Tutto scontato e previsto, se non fosse che questi effetti creano pericoli per la tenuta delle quotazioni dei mercati finanziari e che quest’ultima, con la crescente finanziarizzazione dell’economia, non è più un optional, come si è visto dopo i disastri del 2008 !

LA NECESSITÀ DI STABILITÀ DEI MERCATI FINANZIARI

La stabilità dei mercati finanziari è divenuta sempre più importante mano mano che i cittadini del mondo intero hanno scoperto la pressante necessità di questi ultimi tanto per far filtrare le risorse monetarie alle imprese più meritevoli, quanto (e soprattutto) come riserva di valore oramai essenziale per andare a sostituire le sempre più esigue risorse dei welfare nazionali destinate a infrastrutture, previdenza sociale, sanità e sicurezza.

La crescente “privatizzazione” della maggior parte delle funzioni che in passato erano assolte dalle pubbliche amministrazioni rende dunque quantomai necessaria non soltanto la stabilità dei prezzi (inflazione) ma addirittura anche quella dei mercati finanziari ! Il mondo cioè può permettersi sempre meno che l’arrivo di una seppur periodica e limitata recessione economica arrivi anche a generare forti cadute delle borse o forti impennate dei tassi di interesse.

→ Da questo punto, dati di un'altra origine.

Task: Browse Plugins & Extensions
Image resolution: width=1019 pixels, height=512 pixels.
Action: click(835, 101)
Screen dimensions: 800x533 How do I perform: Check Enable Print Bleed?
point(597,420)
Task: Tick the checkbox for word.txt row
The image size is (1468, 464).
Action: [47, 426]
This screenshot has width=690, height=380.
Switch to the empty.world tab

LA PROBABILE RESILIENZA DI FONDO

Fortunatamente tuttavia, alla necessità generale che ciò non accada si affianca, più o meno inspiegabilmente, la sua scarsa probabilità complessiva. L’inflazione può arrivare cioè, magari trainata proprio dalla crescita di domanda di materie prime ed energia, e le borse possono affrontare un periodo di moderata correzione al ribasso per scontare una risalita dei rendimenti di mercato, ma nessuno si aspetta davvero l’apocalisse né che essa permanga stabilmente!


Ovviamente se lo scenario dei mercati finanziari dovesse procedere in questa prospettiva molta ricchezza rimarrebbe più o meno nelle casse delle banche, spesso liquida e quasi inutilizzata, e questo altrettanto ovviamente non è un bene, ma la verità è che se il petrci sono molti fattori correttivi che in caso di emergenza si metterebbero all’opera (primo fra tutti il monitoraggio da parte delle banche centrali, ma anche le importanti riserve di petrolio sino ad oggi non sfruttate, i produttori americani che fanno “fracking” pronti ad immettere sul mercato forti quantità a questi prezzi, eccetera) per ristabilire l’equilibrio sui mercati.